625 milyar dolarlık dijital reklam pazarı

“Aldatıcı çevrimiçi içerik büyük bir pazar haline geldi. Dijital reklam pazarı şu anda 625 milyar euro değerinde.

İş modelleri basit: Daha fazla tıklama, görüntüleme veya etkileşim, reklam verenlerden daha fazla para anlamına geliyor.

Doğru olsun ya da olmasın kışkırtıcı, şok edici içerikler dikkatimizi çekmenin kolay bir yoludur. Bu da reklam verenlerin sahte haberleri ve nefret söylemini finanse edebileceği anlamına geliyor.

Kâr için göz yumuyorlar

Bu bir tesadüf değil: Sosyal medya platformları dezenformasyonun yayılmasından kâr elde ettiklerini bilirken, reklam verenler de buna göz yumuyor.

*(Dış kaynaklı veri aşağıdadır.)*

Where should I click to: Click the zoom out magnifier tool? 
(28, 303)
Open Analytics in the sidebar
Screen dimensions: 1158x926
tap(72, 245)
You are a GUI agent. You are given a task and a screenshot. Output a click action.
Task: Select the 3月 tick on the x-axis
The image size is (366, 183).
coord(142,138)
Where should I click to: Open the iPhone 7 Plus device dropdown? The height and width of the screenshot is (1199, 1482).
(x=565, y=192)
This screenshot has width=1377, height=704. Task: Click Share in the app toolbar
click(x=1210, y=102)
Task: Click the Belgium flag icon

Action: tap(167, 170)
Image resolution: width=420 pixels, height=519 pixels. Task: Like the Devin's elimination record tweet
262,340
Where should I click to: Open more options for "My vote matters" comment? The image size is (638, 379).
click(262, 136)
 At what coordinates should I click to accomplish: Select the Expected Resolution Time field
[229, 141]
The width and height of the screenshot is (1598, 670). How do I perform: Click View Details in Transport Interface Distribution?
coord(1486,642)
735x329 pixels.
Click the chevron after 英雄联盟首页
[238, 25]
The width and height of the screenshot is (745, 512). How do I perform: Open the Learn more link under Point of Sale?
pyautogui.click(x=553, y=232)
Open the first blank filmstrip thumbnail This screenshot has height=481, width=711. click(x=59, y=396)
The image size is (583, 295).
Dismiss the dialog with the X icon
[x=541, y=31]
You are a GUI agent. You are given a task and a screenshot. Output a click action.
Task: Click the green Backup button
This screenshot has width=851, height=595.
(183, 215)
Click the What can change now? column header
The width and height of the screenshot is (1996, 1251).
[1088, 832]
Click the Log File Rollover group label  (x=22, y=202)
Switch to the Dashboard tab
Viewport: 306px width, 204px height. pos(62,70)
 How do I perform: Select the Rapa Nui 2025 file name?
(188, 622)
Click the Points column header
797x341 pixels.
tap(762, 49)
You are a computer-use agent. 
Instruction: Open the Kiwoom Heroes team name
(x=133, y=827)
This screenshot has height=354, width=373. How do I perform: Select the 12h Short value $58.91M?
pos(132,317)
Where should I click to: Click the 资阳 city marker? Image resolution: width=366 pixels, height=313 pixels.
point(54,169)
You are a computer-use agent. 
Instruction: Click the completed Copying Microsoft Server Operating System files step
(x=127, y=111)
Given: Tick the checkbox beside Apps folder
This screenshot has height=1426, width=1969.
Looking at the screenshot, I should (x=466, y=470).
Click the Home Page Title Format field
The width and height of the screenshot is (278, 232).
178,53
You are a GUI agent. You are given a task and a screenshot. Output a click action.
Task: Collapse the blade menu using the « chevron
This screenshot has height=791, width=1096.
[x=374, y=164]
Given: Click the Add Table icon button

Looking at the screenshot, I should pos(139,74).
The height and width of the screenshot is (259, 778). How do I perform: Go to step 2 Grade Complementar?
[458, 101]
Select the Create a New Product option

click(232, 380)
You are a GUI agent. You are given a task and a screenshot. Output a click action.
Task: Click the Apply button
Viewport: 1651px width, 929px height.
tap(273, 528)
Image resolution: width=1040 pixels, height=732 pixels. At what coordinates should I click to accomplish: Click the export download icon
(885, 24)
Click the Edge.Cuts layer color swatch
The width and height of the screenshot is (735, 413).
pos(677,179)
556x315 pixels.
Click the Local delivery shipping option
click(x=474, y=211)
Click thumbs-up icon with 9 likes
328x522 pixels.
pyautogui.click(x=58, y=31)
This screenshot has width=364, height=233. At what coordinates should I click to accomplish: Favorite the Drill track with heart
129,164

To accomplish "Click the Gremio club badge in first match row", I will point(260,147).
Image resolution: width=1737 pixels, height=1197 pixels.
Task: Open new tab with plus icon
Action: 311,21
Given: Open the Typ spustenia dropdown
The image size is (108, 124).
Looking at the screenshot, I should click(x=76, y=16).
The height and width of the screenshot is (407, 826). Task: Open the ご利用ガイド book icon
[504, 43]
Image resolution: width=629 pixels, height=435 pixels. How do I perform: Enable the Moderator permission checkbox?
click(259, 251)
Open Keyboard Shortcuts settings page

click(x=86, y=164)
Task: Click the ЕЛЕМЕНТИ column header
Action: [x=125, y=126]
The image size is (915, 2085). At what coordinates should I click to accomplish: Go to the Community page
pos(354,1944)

Dezenformasyon, aldatıcı veya yönlendirici medya içeriğini stratejik olarak yaymak için düzenlenen kampanyalar aracılığıyla siyasi, askerî veya ticari amaçlarla toplumun genelinin kafasını karıştırmayı, afallatmayı ve kutuplaştırmayı amaçlar. Sosyal medyada dezenformasyon araçları arasında çeşitli bot yazılımlar, “deepfake”ler, sahte haberler ve komplo teorileri yer alıyor.

Bugüne kadar dezenformasyon araştırmalarının çoğu, sistemin ulusal çıkarlar ve otoriter liderler tarafından nasıl kötüye kullanıldığına odaklanmıştır.

Benim araştırmam ise dezenformasyonun aslında bu piyasa sisteminin öngörülemeyen bir sonucu değil, olası ve öngörülebilir bir sonucu olduğunu gösteriyor.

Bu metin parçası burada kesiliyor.